» **Document segment**
****

One of his new songs will sound particularly monumental in that context. It’s the title track, ‘Ugly’: heavy and suffocating, it evokes the feeling of walking around town in the English winter when it’s spitting rain. “Said that you loved me, you make me feel ugly,” he rap-sings about a girlfriend over the noise of a core loss, an emotional punch in your gut, being unsure if you will ever be happy again. “I think some people never feel that way, they’ve never been to that level…” he says, nodding at this description. “I envy those people because they don’t understand the feeling of the world crumbling and that being the end of everything. That feeling is just consuming.”
He starts to describe the scene in Hayao Miyazaki’s Howl’s Moving Castle where a devastated Howl thinks he is losing his beauty and in response his house begins to morph, melt and turn black. That is the metaphor of your inner world becoming the outer. Frampton’s intention was to get so inside that feeling – any feeling, really – that he could create music that is the environment as he, the artist, sees and feels it.
When Frampton made that droning, desperate song in the studio with Dan Carey, he could have cried. He knew before but that’s when he really felt what the album was and how it should come together. That was how he had been feeling, that bad. That’s when he really understood that music could be his therapy and version of self-discovery. Together he and Carey played it in the studio again and again. It had the expansiveness of shoegaze, the devastation and doom of stoner rock, “really slow but heavy at the same time”. That’s when he realised he’d done the near-impossible. He’d made slowthai music that perfectly captured him at his naturally extreme and clashing, something that people don’t understand about him or manage to articulate: that he is a uniquely laid-back and totally abrasive person. It’s something you might call ugly, but that would be a matter of perception.

****

» **Given data**
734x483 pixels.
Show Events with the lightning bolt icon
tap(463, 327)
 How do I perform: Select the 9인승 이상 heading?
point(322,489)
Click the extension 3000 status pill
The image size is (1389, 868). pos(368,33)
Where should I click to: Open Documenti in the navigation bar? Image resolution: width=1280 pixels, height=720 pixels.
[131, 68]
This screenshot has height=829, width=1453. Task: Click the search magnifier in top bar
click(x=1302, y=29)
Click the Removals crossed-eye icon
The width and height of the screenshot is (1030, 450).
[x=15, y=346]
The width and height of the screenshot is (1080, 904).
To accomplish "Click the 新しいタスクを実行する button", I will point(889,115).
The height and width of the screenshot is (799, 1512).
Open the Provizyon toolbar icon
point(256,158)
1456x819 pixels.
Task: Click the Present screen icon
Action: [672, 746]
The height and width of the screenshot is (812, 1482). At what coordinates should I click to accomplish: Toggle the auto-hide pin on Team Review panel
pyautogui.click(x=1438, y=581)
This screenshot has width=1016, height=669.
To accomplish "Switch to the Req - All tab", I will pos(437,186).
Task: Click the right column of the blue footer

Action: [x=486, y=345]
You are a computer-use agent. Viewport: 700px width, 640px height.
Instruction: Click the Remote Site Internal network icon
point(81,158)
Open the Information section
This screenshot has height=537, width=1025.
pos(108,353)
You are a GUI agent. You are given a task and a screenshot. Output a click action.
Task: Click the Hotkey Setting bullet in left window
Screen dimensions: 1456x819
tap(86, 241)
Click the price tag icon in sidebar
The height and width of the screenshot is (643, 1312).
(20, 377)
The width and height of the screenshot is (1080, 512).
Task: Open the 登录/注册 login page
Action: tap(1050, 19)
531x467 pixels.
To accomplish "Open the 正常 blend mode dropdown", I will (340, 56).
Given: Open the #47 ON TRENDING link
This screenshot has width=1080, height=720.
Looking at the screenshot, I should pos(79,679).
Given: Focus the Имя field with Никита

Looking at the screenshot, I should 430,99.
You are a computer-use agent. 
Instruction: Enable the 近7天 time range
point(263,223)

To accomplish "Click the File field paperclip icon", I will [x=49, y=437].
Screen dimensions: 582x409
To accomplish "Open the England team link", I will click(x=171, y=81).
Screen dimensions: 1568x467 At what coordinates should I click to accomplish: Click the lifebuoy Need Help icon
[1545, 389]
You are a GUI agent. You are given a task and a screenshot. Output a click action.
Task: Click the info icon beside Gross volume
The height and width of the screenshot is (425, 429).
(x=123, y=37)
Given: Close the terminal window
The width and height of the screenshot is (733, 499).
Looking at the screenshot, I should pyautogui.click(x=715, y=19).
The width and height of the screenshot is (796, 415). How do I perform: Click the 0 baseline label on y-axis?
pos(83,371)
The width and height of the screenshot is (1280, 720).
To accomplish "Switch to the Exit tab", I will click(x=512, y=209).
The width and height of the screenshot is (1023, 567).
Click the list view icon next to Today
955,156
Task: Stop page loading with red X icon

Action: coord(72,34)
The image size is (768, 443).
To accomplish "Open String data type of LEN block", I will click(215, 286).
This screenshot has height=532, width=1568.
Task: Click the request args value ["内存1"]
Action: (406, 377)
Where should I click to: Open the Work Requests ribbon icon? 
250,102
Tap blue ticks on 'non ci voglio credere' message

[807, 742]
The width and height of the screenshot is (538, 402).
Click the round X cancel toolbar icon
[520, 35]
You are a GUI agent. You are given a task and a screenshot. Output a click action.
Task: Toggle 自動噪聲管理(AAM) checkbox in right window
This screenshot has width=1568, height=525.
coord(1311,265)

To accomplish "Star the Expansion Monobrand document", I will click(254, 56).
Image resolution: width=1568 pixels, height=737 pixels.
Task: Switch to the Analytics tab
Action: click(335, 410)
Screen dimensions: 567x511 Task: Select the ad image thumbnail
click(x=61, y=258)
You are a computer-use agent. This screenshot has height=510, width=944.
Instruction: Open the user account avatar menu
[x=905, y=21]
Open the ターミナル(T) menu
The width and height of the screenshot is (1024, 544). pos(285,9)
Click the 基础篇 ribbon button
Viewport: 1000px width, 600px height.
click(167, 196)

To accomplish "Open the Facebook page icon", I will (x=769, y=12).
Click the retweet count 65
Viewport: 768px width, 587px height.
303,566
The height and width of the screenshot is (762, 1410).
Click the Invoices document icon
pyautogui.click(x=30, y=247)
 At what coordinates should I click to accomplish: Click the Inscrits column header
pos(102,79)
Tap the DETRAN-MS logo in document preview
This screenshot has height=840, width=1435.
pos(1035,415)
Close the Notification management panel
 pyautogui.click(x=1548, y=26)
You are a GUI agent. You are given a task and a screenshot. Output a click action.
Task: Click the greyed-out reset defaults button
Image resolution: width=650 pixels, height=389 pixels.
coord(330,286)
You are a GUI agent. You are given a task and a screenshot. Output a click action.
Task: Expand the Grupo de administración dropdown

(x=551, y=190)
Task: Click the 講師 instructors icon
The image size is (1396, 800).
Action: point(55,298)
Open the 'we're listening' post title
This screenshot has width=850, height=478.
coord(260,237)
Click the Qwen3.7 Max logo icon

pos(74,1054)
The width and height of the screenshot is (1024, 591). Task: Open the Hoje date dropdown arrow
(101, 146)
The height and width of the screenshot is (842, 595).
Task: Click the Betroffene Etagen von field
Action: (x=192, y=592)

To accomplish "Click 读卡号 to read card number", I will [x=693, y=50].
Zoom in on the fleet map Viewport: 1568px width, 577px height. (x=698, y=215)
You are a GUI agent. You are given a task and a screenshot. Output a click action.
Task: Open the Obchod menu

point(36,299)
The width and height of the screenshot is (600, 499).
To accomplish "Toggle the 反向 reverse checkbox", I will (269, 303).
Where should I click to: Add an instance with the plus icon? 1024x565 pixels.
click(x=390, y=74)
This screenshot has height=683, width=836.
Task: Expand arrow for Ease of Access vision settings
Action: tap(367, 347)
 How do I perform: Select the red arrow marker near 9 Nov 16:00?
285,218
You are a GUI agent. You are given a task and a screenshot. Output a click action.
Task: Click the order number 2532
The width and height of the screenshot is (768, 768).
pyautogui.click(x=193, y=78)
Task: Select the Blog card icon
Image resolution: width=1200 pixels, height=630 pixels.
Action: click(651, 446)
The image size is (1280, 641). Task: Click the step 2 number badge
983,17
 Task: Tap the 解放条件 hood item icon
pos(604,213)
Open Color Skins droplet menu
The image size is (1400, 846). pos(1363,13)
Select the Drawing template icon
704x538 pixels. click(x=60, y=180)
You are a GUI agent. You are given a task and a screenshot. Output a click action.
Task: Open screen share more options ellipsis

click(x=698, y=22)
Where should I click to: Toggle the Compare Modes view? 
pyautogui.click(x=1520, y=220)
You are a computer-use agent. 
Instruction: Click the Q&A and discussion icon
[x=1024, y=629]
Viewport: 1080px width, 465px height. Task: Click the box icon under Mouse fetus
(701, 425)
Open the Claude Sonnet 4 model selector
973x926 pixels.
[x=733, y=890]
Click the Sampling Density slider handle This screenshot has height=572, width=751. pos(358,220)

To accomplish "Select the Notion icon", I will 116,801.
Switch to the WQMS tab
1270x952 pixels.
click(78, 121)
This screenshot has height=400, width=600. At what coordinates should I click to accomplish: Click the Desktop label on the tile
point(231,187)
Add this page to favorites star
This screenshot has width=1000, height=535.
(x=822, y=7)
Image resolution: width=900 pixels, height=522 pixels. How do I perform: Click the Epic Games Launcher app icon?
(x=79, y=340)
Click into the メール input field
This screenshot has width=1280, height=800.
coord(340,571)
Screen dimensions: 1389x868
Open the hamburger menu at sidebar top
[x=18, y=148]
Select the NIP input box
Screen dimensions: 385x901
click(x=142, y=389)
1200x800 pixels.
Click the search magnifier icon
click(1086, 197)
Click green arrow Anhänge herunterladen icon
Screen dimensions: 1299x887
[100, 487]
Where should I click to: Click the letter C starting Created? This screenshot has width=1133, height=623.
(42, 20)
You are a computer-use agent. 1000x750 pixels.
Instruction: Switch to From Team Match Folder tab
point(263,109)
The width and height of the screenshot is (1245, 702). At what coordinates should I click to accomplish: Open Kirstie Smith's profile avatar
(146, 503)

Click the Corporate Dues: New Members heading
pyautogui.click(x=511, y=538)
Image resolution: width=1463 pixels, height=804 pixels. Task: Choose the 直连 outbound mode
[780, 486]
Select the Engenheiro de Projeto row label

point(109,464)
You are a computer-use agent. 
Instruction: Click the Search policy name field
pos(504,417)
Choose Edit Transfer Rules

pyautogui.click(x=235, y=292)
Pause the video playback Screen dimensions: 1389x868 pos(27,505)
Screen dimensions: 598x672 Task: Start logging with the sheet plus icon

****

» **Assigned task A**
From the article about slowthai's song "Ugly" above, copy the text from "He starts to" up to and including "and feels it.".
» **Assigned task B**
In the article about slowthai's song "Ugly," who worked with Frampton in the studio on that song?

» **Task output A**
He starts to describe the scene in Hayao Miyazaki’s Howl’s Moving Castle where a devastated Howl thinks he is losing his beauty and in response his house begins to morph, melt and turn black. That is the metaphor of your inner world becoming the outer. Frampton’s intention was to get so inside that feeling – any feeling, really – that he could create music that is the environment as he, the artist, sees and feels it.

» **Task output B**
Dan Carey